REQUESTS:
1. In the problem page, what name did Cao Cao give to the special order he made to his army?
2. Write out the problem page starting at "Time Limit: 15000/10000" and ending at "idea to punish Xiu Yang.", switching "Xiu Yang" to "Yang Xiu" wherever it appears.

— START DOCUMENT —

HDU - 5543 - Pick The Sticks（DP）

Pick The Sticks

Time Limit: 15000/10000 MS (Java/Others)    Memory Limit: 65535/65535 K (Java/Others)
Total Submission(s): 2484    Accepted Submission(s): 826

Problem Description

The story happened long long ago. One day, Cao Cao made a special order called "Chicken Rib" to his army. No one got his point and all became very panic. However, Cao Cao himself felt very proud of his interesting idea and enjoyed it.

Xiu Yang, one of the cleverest counselors of Cao Cao, understood the command Rather than keep it to himself, he told the point to the whole army. Cao Cao got very angry at his cleverness and would like to punish Xiu Yang. But how can you punish someone because he's clever? By looking at the chicken rib, he finally got a new idea to punish Xiu Yang.

He told Xiu Yang that as his reward of encrypting the special order, he could take as many gold sticks as possible from his desk. But he could only use one stick as the container.

— END DOCUMENT —
— START DATA SECTION —

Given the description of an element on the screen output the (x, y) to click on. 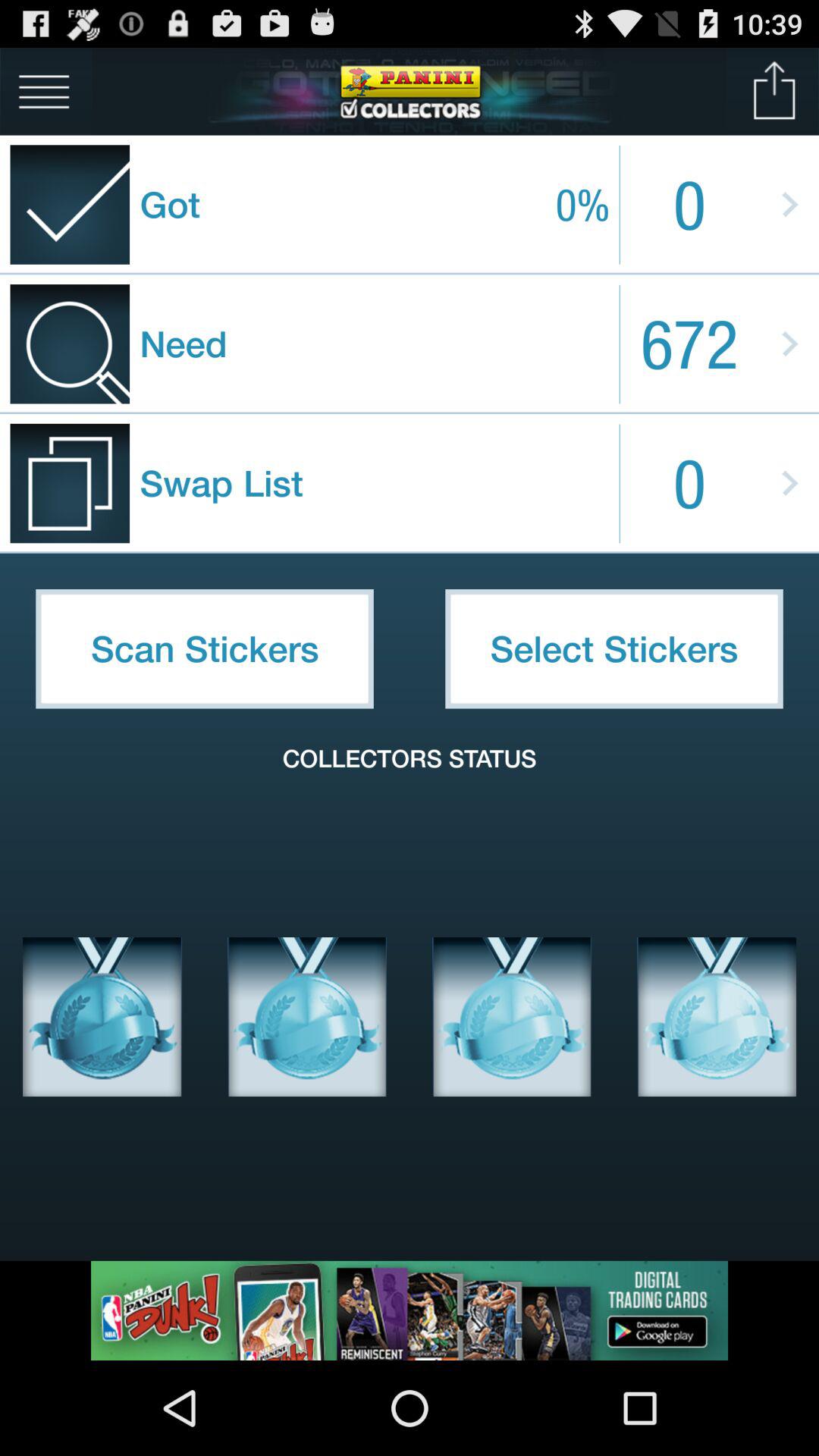
launch the item on the left (204, 648)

— END DATA SECTION —

RESPONSES TO THE EXERCISE:
1. "Chicken Rib"

2.
Time Limit: 15000/10000 MS (Java/Others)    Memory Limit: 65535/65535 K (Java/Others)
Total Submission(s): 2484    Accepted Submission(s): 826

Problem Description

The story happened long long ago. One day, Cao Cao made a special order called "Chicken Rib" to his army. No one got his point and all became very panic. However, Cao Cao himself felt very proud of his interesting idea and enjoyed it.

Yang Xiu, one of the cleverest counselors of Cao Cao, understood the command Rather than keep it to himself, he told the point to the whole army. Cao Cao got very angry at his cleverness and would like to punish Yang Xiu. But how can you punish someone because he's clever? By looking at the chicken rib, he finally got a new idea to punish Yang Xiu.